For years, many people have suspected that the New York Fed is more or less controlled by the “too big to fail” banks. Well, now we have smoking gun evidence that this is indeed the case. A very brave lawyer named Carmen Segarra made a series of audio recordings while she was working for the New York Fed. The 46 hours of meetings and conversations that she recorded are being called “the Ray Rice video for the financial sector” because of the explosive content that they contain. What these recordings reveal are regulators that are deeply afraid to do anything that may harm or embarrass Goldman Sachs. And it is quite understandable why Segarra’s colleagues at the New York Fed would feel this way. As a recent Bloomberg article explained, it has become “common practice” for regulators to leave “their government jobs for much higher paying jobs at the very banks they were once meant to regulate.” If you think that there is going to be a cushy, high paying banking job for you at the end of the rainbow, you are unlikely to do anything that will mess that up.
To say that the culture at the New York Fed is “deferential” to big banks such as Goldman Sachs would be a massive understatement.
When Carmen Segarra was first embedded at Goldman Sachs, she was absolutely horrified by what she was seeing and hearing. But her superiors were so obsessed with covering up for Goldman that they actually pressured her to alter the notes that she took during meetings…
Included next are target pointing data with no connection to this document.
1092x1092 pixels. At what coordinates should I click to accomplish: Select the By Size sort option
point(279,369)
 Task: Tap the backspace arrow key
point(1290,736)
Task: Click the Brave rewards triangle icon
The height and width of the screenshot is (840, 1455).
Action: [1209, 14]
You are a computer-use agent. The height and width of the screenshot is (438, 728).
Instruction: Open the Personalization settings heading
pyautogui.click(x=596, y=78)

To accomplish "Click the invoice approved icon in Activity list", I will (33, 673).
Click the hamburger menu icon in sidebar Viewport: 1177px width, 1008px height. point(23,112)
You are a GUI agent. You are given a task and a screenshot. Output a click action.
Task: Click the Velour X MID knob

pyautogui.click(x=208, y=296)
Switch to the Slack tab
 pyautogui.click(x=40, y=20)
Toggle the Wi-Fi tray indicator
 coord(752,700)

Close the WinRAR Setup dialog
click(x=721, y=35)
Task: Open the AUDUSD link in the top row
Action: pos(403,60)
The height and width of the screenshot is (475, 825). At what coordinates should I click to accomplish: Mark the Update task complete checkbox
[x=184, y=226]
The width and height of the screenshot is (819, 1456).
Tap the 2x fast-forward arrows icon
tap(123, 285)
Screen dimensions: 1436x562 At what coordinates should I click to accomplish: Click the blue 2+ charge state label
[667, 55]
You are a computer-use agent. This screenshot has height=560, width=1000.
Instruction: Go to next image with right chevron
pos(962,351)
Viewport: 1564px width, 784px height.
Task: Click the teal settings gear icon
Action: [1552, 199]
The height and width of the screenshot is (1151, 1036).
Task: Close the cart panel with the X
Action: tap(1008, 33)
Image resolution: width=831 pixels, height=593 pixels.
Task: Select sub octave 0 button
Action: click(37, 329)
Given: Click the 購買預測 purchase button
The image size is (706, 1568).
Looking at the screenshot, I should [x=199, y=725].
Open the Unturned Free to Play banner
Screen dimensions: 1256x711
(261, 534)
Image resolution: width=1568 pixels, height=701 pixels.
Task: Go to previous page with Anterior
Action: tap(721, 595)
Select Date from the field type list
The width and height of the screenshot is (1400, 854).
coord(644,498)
The job right from the start seems to have been different from what she had imagined: In meetings, Fed employees would defer to the Goldman people; if one of the Goldman people said something revealing or even alarming, the other Fed employees in the meeting would either ignore or downplay it. For instance, in one meeting a Goldman employee expressed the view that “once clients are wealthy enough certain consumer laws don’t apply to them.” After that meeting, Segarra turned to a fellow Fed regulator and said how surprised she was by that statement — to which the regulator replied, “You didn’t hear that.”
This sort of thing occurred often enough — Fed regulators denying what had been said in meetings, Fed managers asking her to alter minutes of meetings after the fact — that Segarra decided she needed to record what actually had been said.
Needless to say, someone like Segarra that did not “go along with the program” was not going to last long at the New York Fed.
After only seven months, she was fired…
In 2012, Goldman was rebuked by a Delaware judge for its behaviour during a corporate acquisition. Goldman had advised one energy company, El Paso Corp., as it sold itself to another energy company, Kinder Morgan, in which Goldman actually owned a $4-billion stake. Segarrra asked questions and was told by a Goldman executive that the bank did not have a conflict of interest policy. The Fed found some divisions of the bank did have a policy, though not a comprehensive one. The Fed pressured Segarra not to mention the inadequate conflict of interest policy at Goldman in her reports and, she alleges, fired her after she refused to recant.
If Segarra had not made the recordings that she did, we would have probably never heard much from her ever again.
After all, who is going to believe her over Goldman Sachs and the New York Fed? A minority would, of course, but the general public would have probably dismissed her accusations as the bitter ramblings of an ex-employee.
But she did make those recordings, and they are causing chaos on Wall Street right now.